## What to work on
Below is a block of records; return all of them exactly, but without the images.

## Given information
################
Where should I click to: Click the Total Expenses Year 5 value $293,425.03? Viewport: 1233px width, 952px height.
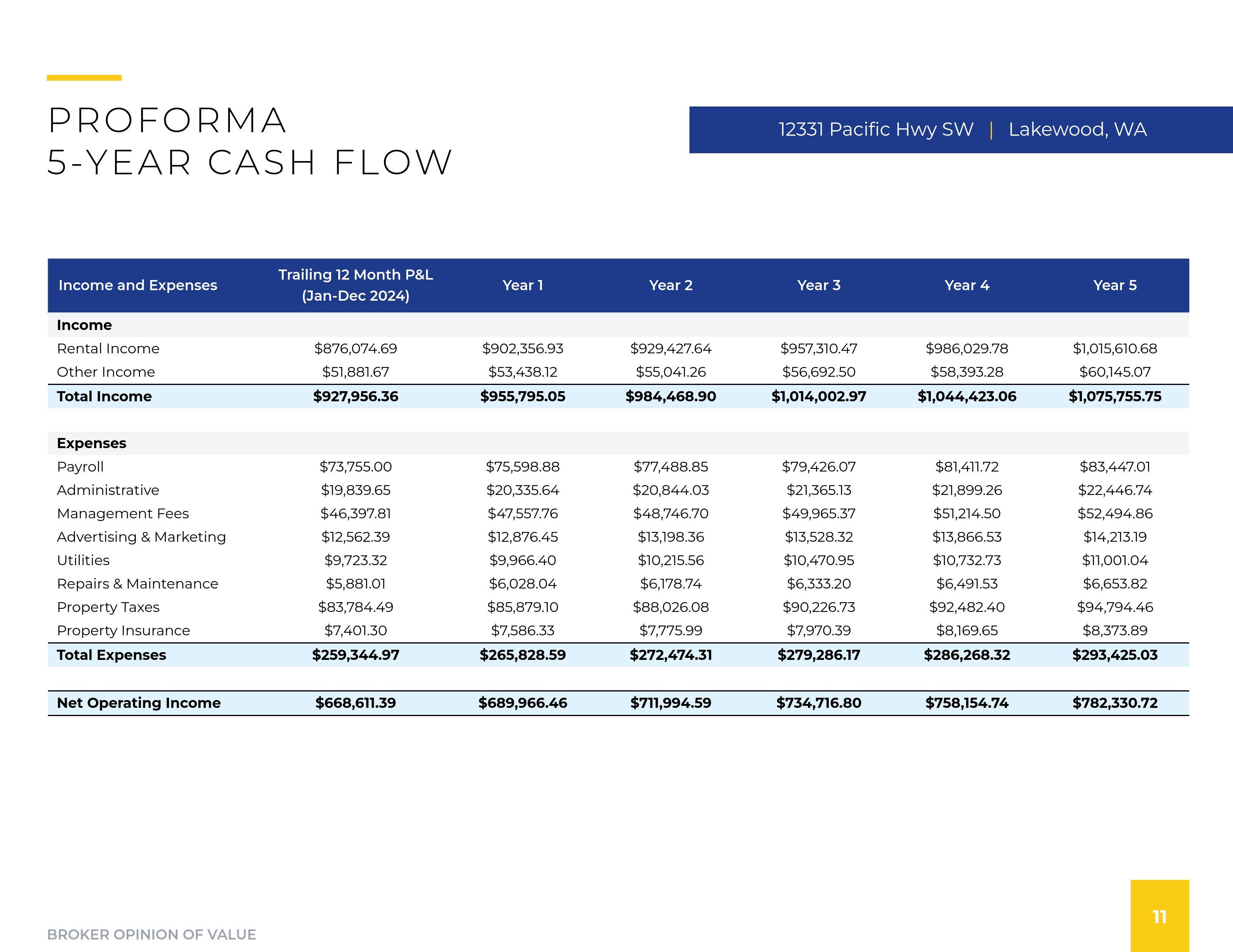point(1114,655)
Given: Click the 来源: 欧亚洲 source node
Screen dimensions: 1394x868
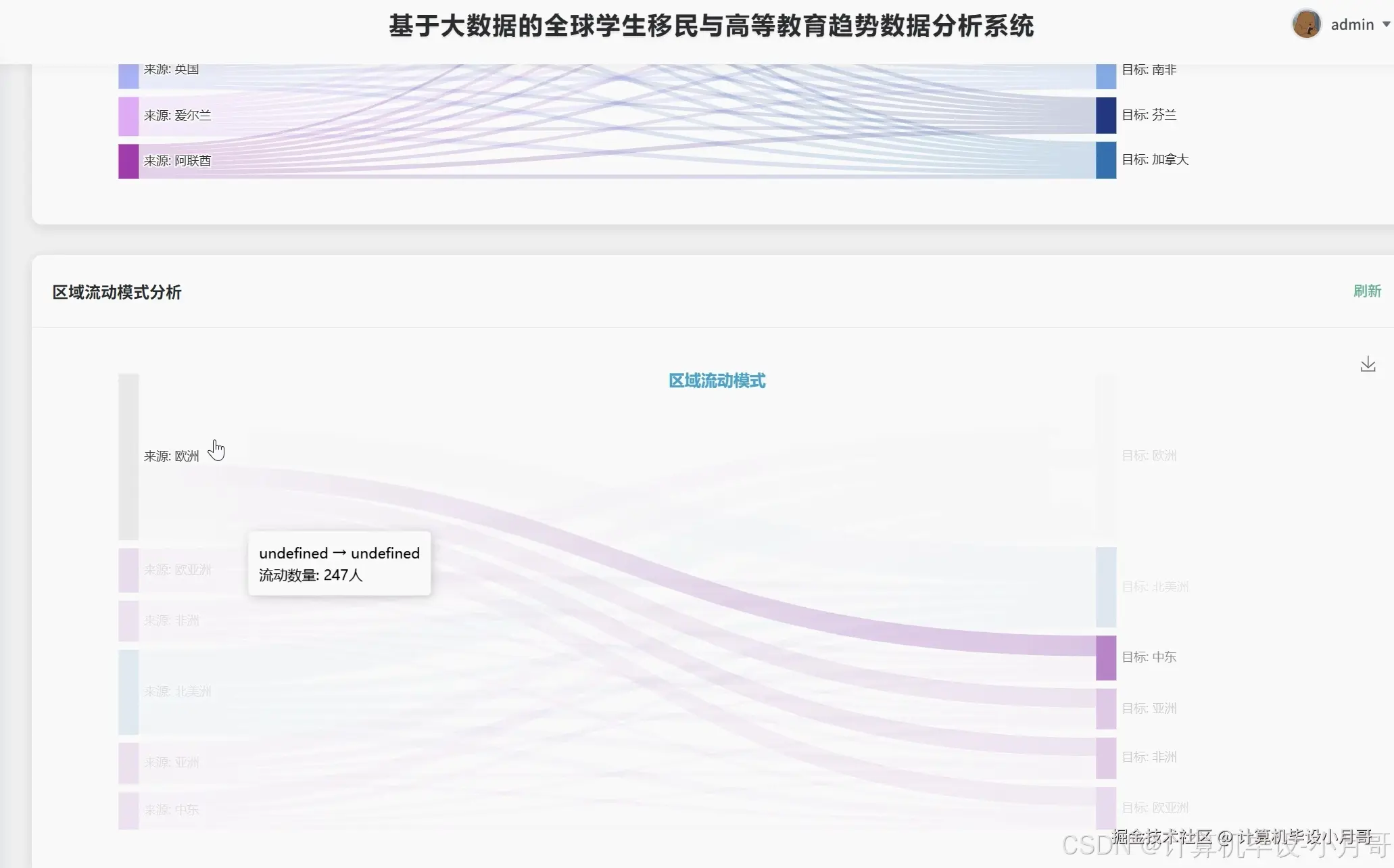Looking at the screenshot, I should coord(128,570).
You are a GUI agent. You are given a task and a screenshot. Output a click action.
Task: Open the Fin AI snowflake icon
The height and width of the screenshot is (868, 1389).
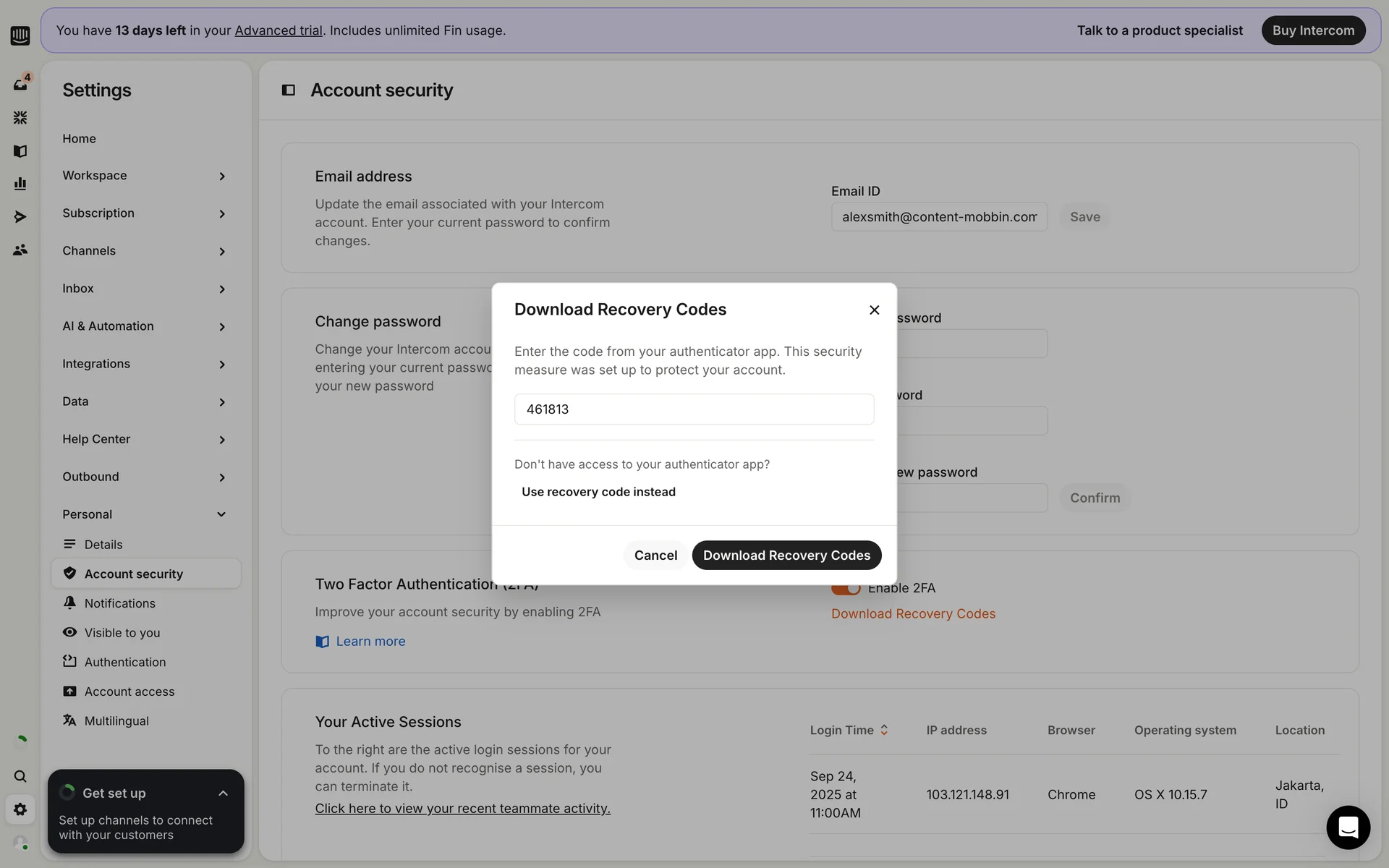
################
## Solution for this exercise
Where should I click to: Click the Total Expenses Year 5 value $293,425.03? Viewport: 1233px width, 952px height.
point(1114,655)
Given: Click the 来源: 欧亚洲 source node
Screen dimensions: 1394x868
Looking at the screenshot, I should coord(128,570).
You are a GUI agent. You are given a task and a screenshot. Output a click action.
Task: Open the Fin AI snowflake icon
The height and width of the screenshot is (868, 1389).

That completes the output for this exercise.